Net cash used in operating activities was $35.6 million in 2022, primarily attributable to a net loss of $34.1 million and a net change in our net operating assets and liabilities of $11.1 million, partially offset by non-cash charges of $9.6 million. Non-cash charges primarily consist of $10.8 million in depreciation and amortization, $7.0 million in stock-based compensation expense and $0.6 million in non-cash lease expense, partially offset by $9.1 million change in the contingent consideration liability associated with the BSC product revenue milestone.

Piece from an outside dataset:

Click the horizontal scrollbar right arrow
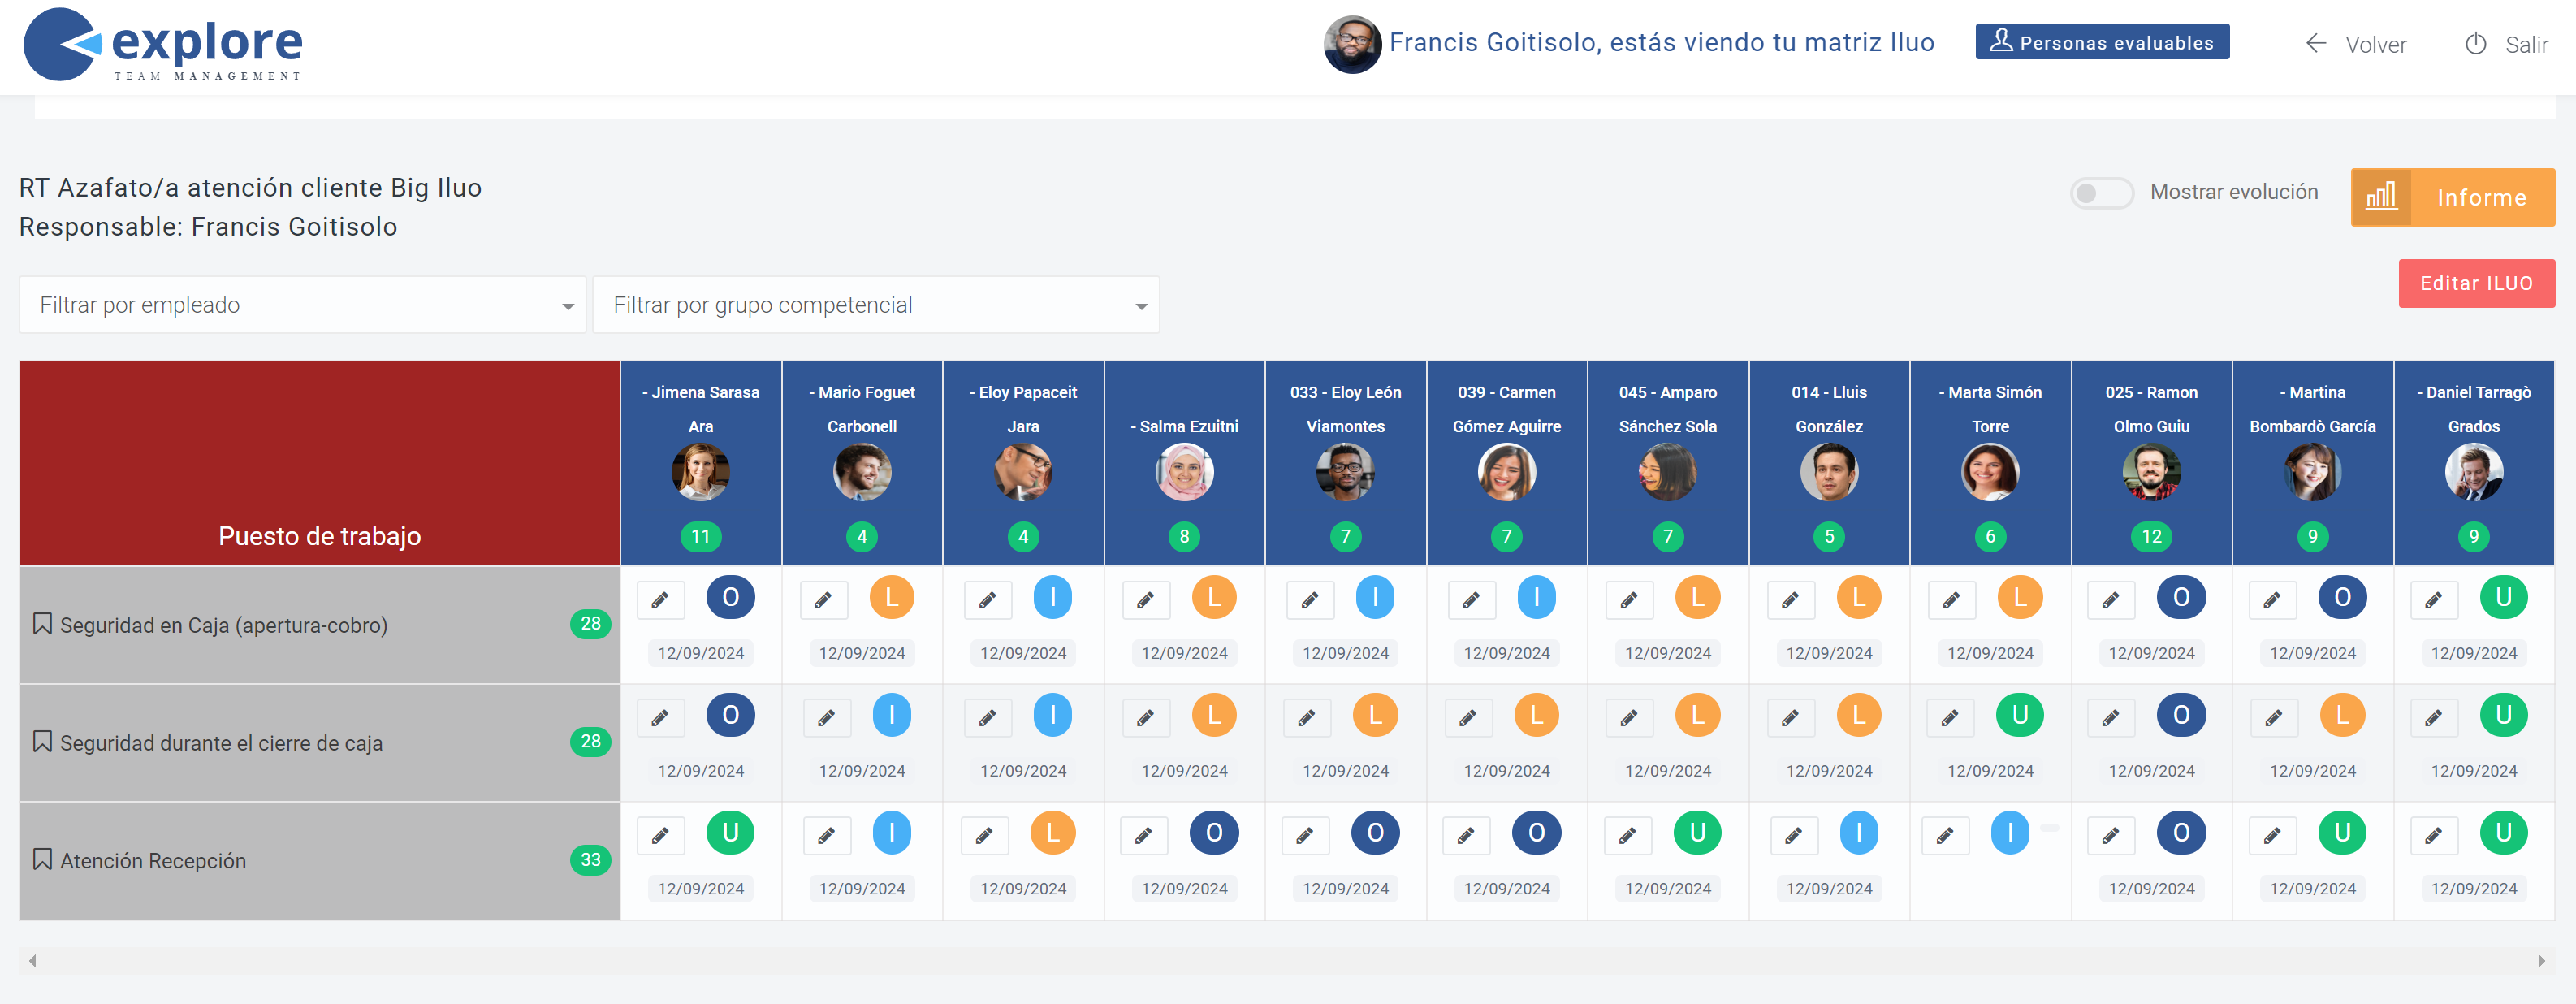(2541, 961)

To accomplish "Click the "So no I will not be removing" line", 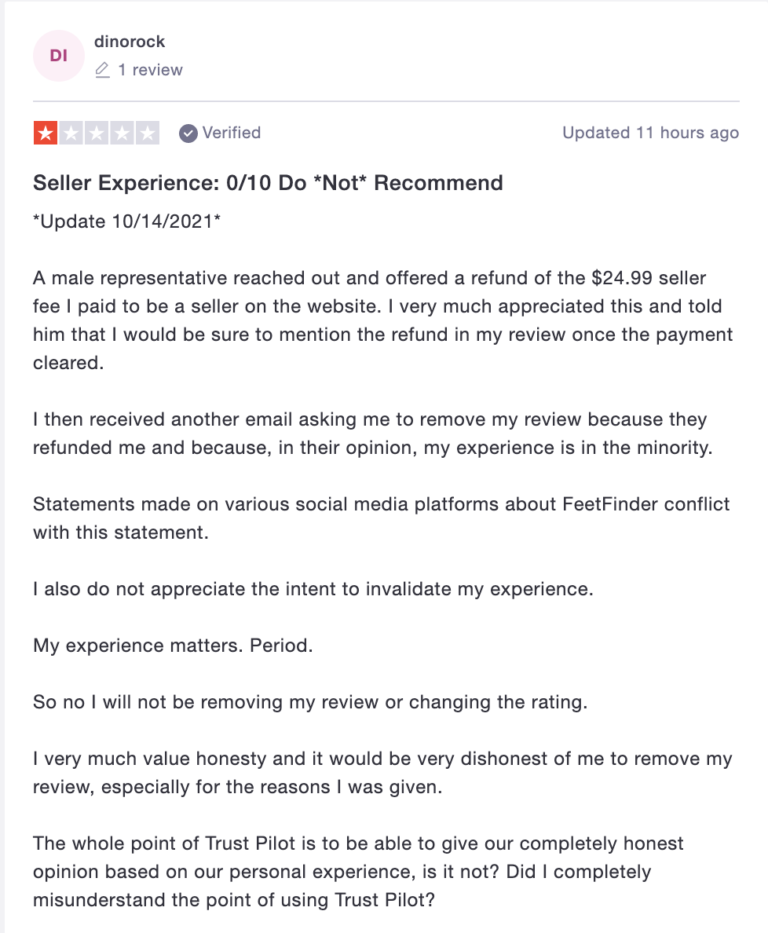I will tap(310, 702).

The change in net operating assets and liabilities was primarily due to $4.0 million increase in inventory due to strategic purchases of inventory, $0.7 million increase in other assets, $5.6 million decrease in accounts payable and accrued liabilities, and $0.8 million decrease in operating lease liability, partially offset by a $0.2 million increase in accrued compensation.

Net cash used in operating activities was $22.4 million in 2021, primarily attributable to a net loss of $21.5 million, $38.0 million in change in fair value of derivatives liabilities, $21.3 million loss on long-term debt extinguishment, $10.6 million in depreciation and amortization, $6.8 million in stock-based compensation expense, $5.8 million in interest expense from long-term debt and convertible notes, $3.0 million gain on extinguishment of PPP loan, $3.3 million in amortization of debt discount and debt issuance costs and a net change in our net operating assets and liabilities of $8.5 million. The net change in our net operating assets and liabilities are mainly driven by the increase in inventory off set by increase in accounts payable. The Company has increased its inventory on hand to be able to respond to an increase in future sales and to reduce the risk of future supply-chain issues.

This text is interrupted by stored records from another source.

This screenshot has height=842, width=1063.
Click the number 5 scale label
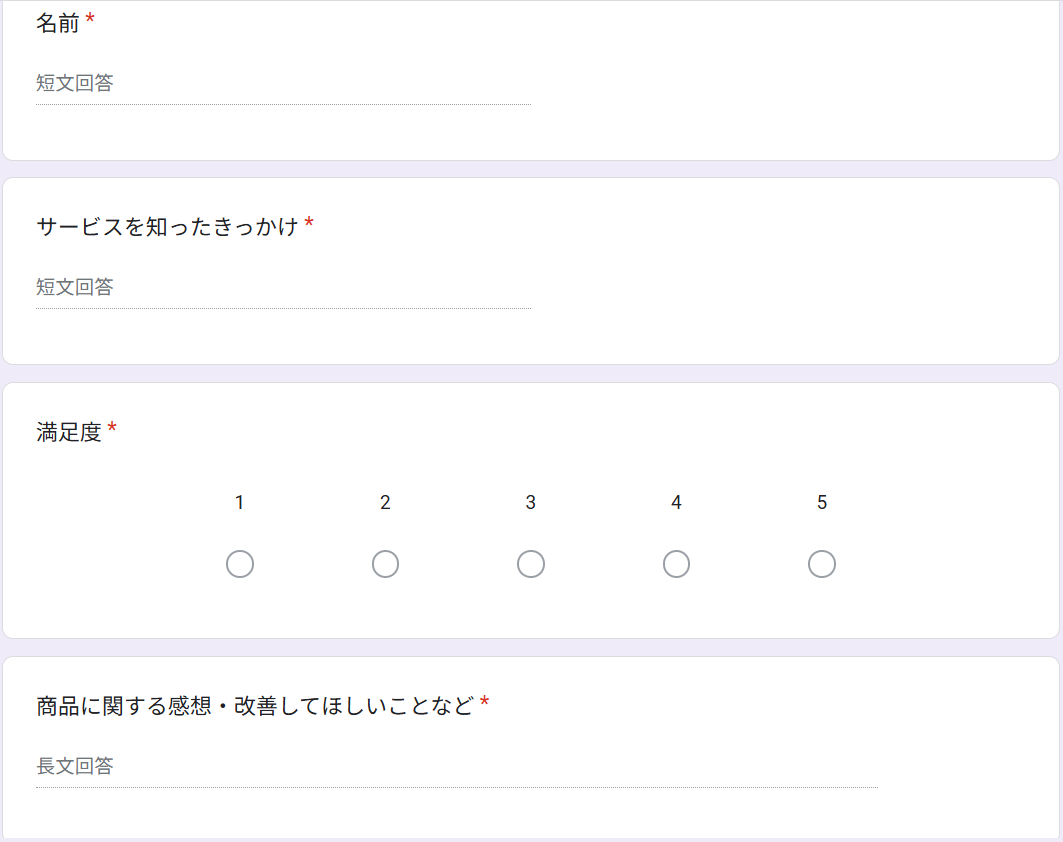point(822,503)
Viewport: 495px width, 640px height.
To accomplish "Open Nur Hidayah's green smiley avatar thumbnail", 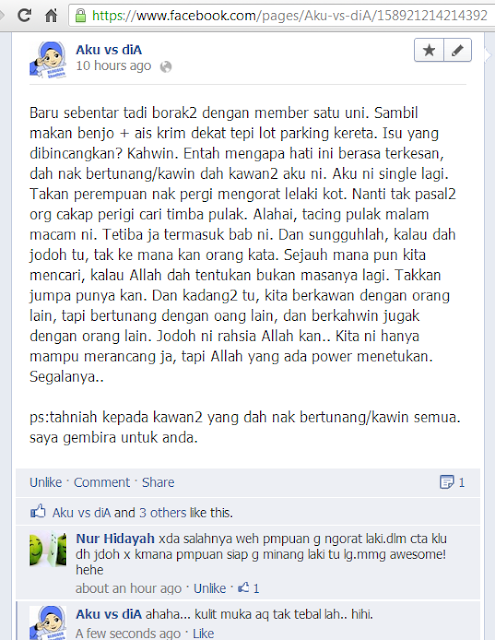I will [48, 549].
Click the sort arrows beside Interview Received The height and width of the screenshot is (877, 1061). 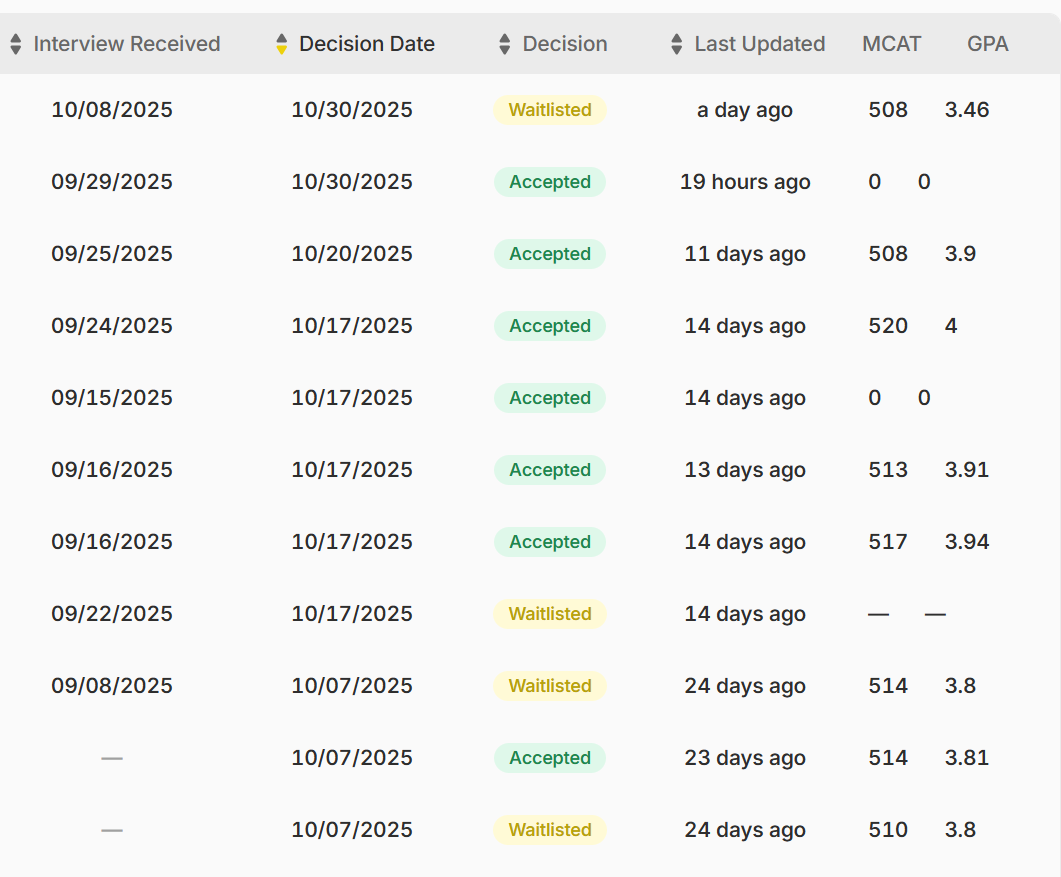tap(15, 44)
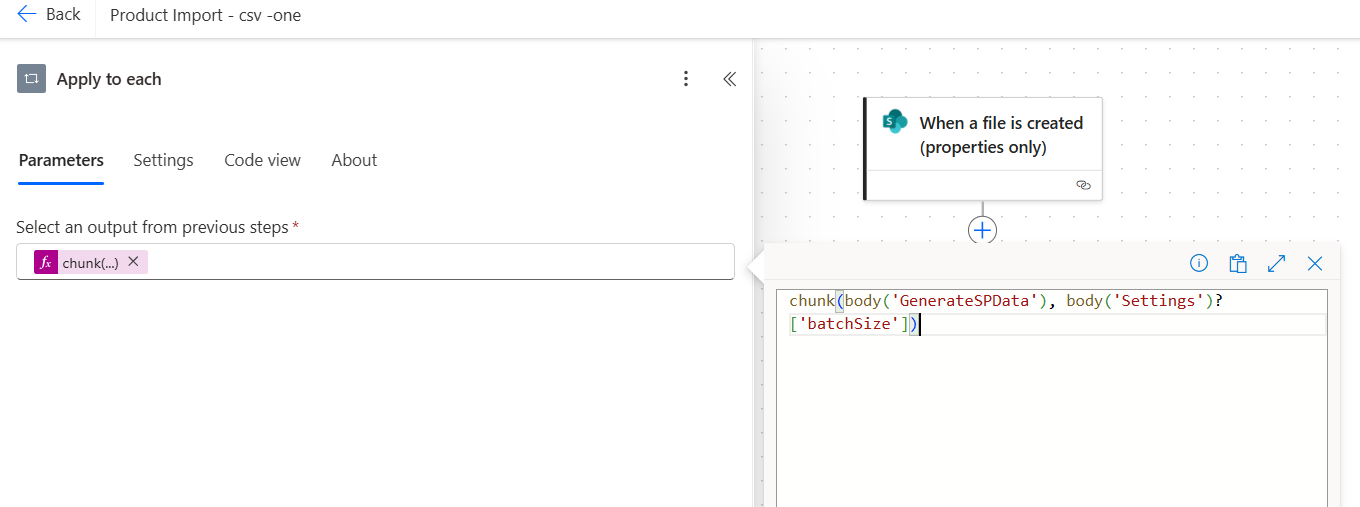Collapse the Apply to each panel

click(729, 79)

Cash flows used in investing activities

Net cash used in investing activities was $0.1 million in 2022, used to purchase property and equipment.

Net cash used in investing activities was $0.6 million in 2021, which was mainly used to purchase property and equipment.

                                       83

--------------------------------------------------------------------------------

Cash flows provided by financing activities

Net cash used in financing activities was $5.0 million in 2022, which primarily relates to $5.0 million payment of contingent consideration.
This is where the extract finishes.